Wird Sistema ein Mischkonzern bleiben?
Wir denken darüber sehr intensiv nach. Unser Planungsziel ist das Jahr 2011. Bis dahin wird es sicherlich Veränderungen geben: Wir werden transparenter sein, es wird weitere Börsengänge von Sparten geben. Aber grundsätzlich wird sich an der Struktur nicht viel ändern.
Viele russische Unternehmen klagen darüber, dass ihnen der Zugang speziell zum europäischen Markt beschränkt wird. Sie auch?
Es gibt russische Firmen, die sich mit Minderheitsbeteiligungen im Ausland begnügen - wie zum Beispiel die VTB Bank bei EADS. Die haben nun ein kleines Aktienpaket und warten auf ihre Dividende. Wie schon gesagt, dies ist kein Weg, den wir einschlagen würden. Kontrollmehrheiten an großen Unternehmen zu erhalten ist natürlich viel schwerer
Weil sie ein russisches Unternehmen sind?
Nein, ich denke nicht. Wir sind schon seit Jahren international mit verschiedenen Partnern tätig, man kennt uns. Das zeichnet uns gegenüber anderen russischen Firmen aus. Wenn man im Ausland Erfolg will, muss man vor allem eines sein: transparent.
Es stehen nun die Wahlen zur Duma und die Präsidentenwahlen an. Wie trifft sie das?

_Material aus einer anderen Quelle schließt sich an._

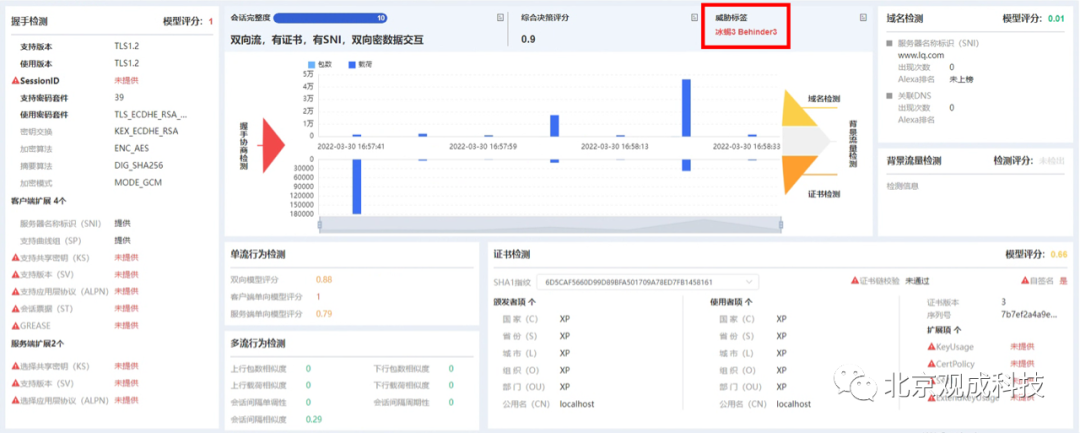
Task: Click the session completeness progress bar
Action: pyautogui.click(x=330, y=18)
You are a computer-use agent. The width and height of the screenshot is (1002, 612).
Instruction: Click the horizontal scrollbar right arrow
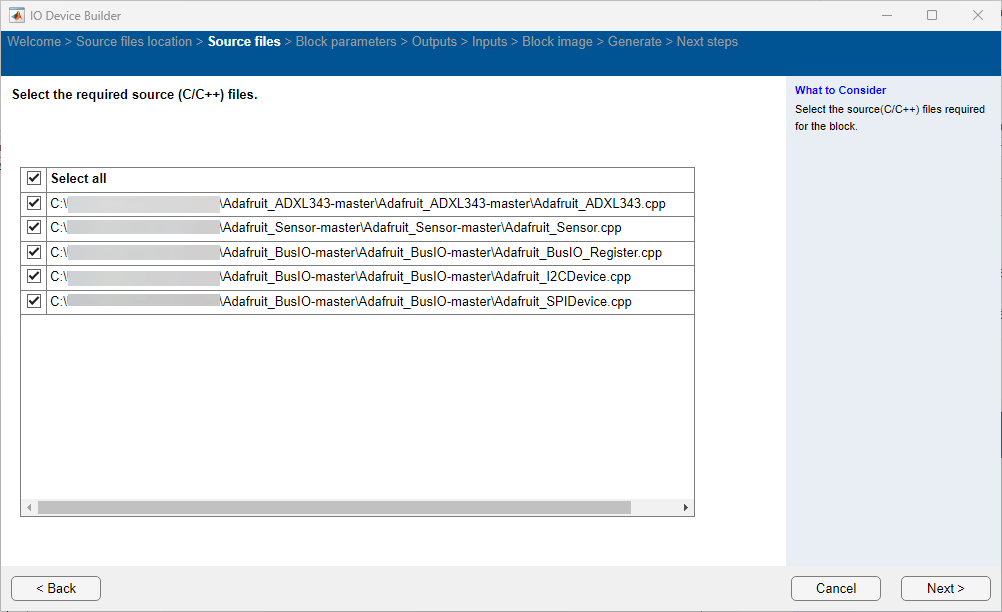686,508
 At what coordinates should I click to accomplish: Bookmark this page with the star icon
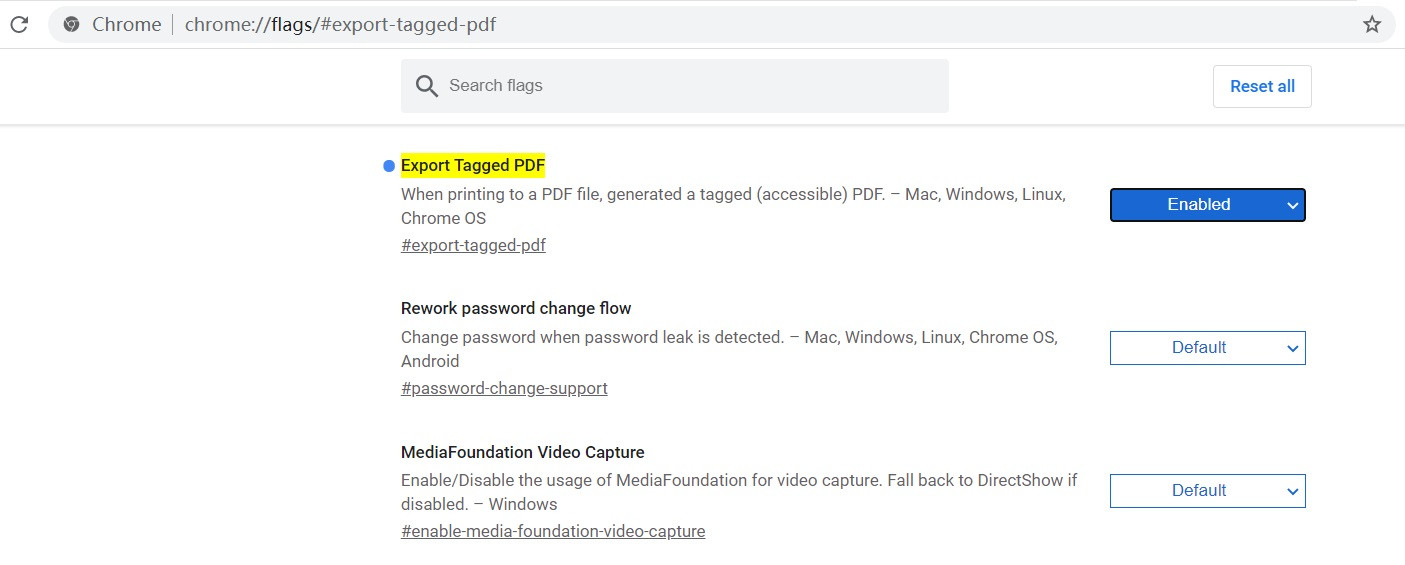pyautogui.click(x=1372, y=25)
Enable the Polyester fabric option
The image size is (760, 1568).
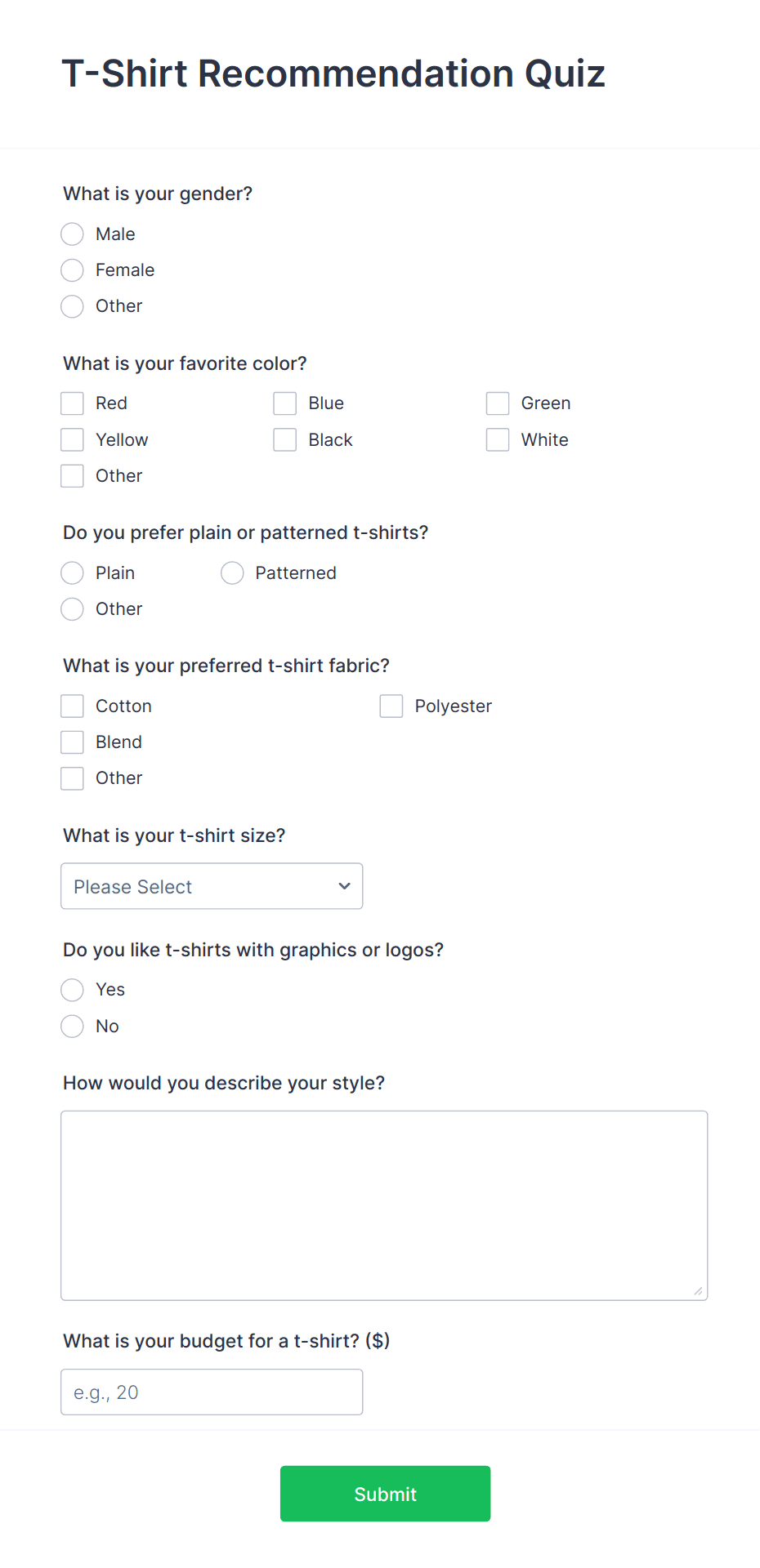coord(391,706)
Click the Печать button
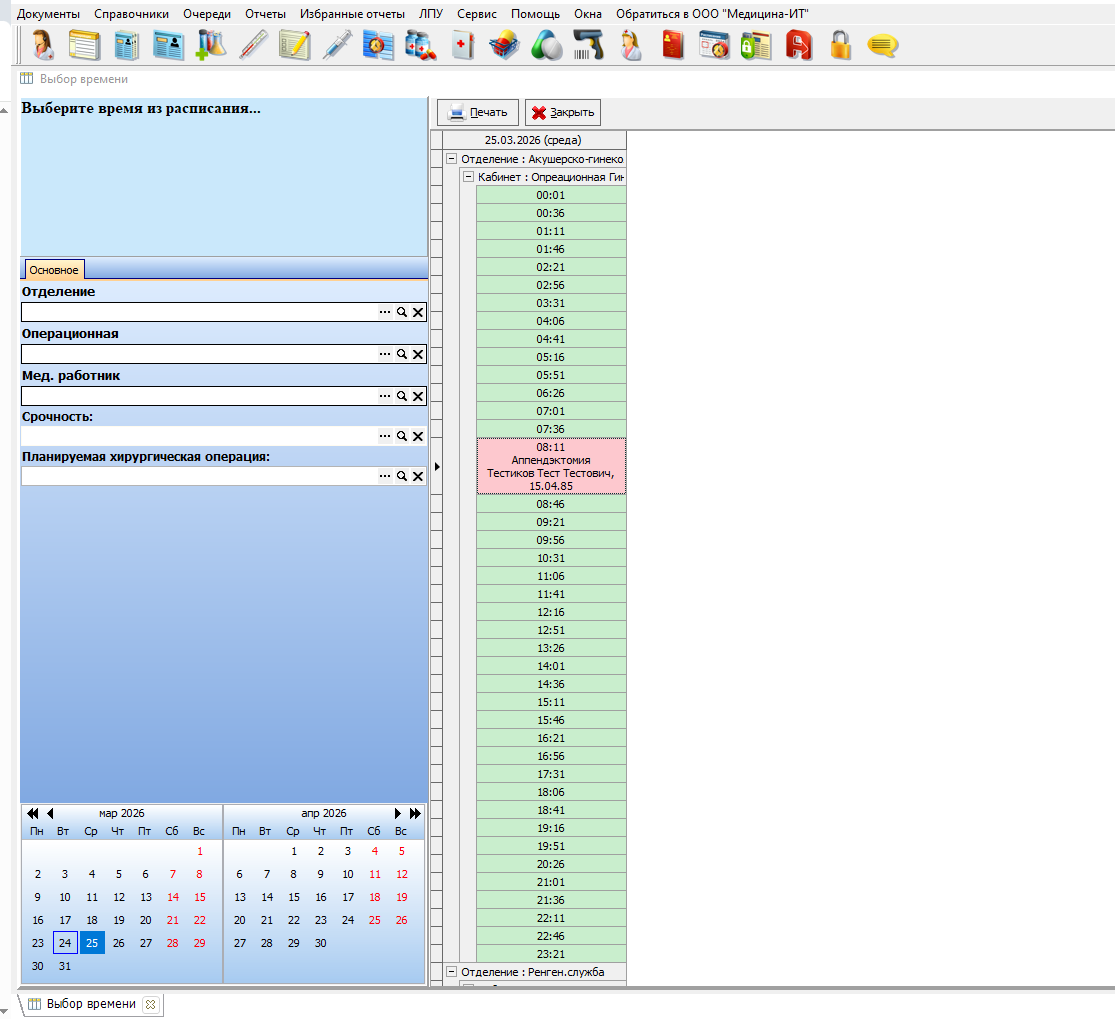Image resolution: width=1115 pixels, height=1019 pixels. point(478,112)
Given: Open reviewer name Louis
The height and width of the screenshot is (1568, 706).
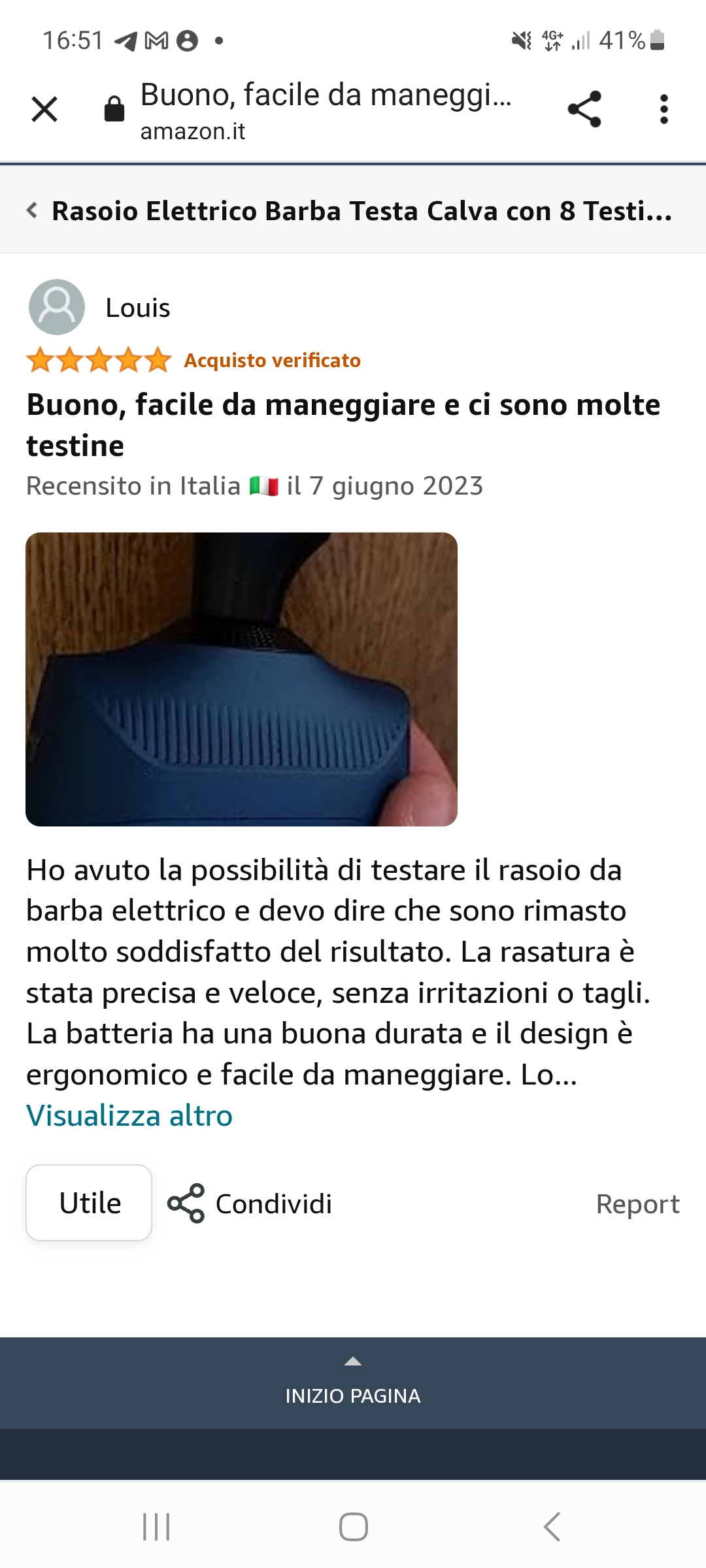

Wir haben unser Unternehmen während zwei Präsidentschaften entwickelt. Sicherlich hat es bisweilen Schwierigkeiten gegeben, aber sie haben das Unternehmen nicht gefährdet. Die Veränderungen, die wir auf dem wirtschaftlichen Sektor in Russland in den vergangenen zehn Jahren gesehen haben, sind glaube ich nicht mehr als die in den USA oder Italien nach dem Wechsel zu George Bush oder Silvio Berlusconi. Gott sei Dank, haben wir seit sieben Jahren eine stabile Entwicklung. Zum ersten Mal in meinem Leben sehe ich, dass der Staat sich um die Bürger kümmert
Aber er hat auch eine immer größere Rolle in der Wirtschaft
Ich glaube, dies ist eine ganz logische Entwicklung. Als Präsident von Sistema beunruhigt mich das nicht.
Und wenn der Kreml sagt, dass alle russischen Hightechfirmen unter das Dach eine staatlichen Holding müssen?
Der Staat ist doch nicht verrückt, solche großen Probleme zu übernehmen.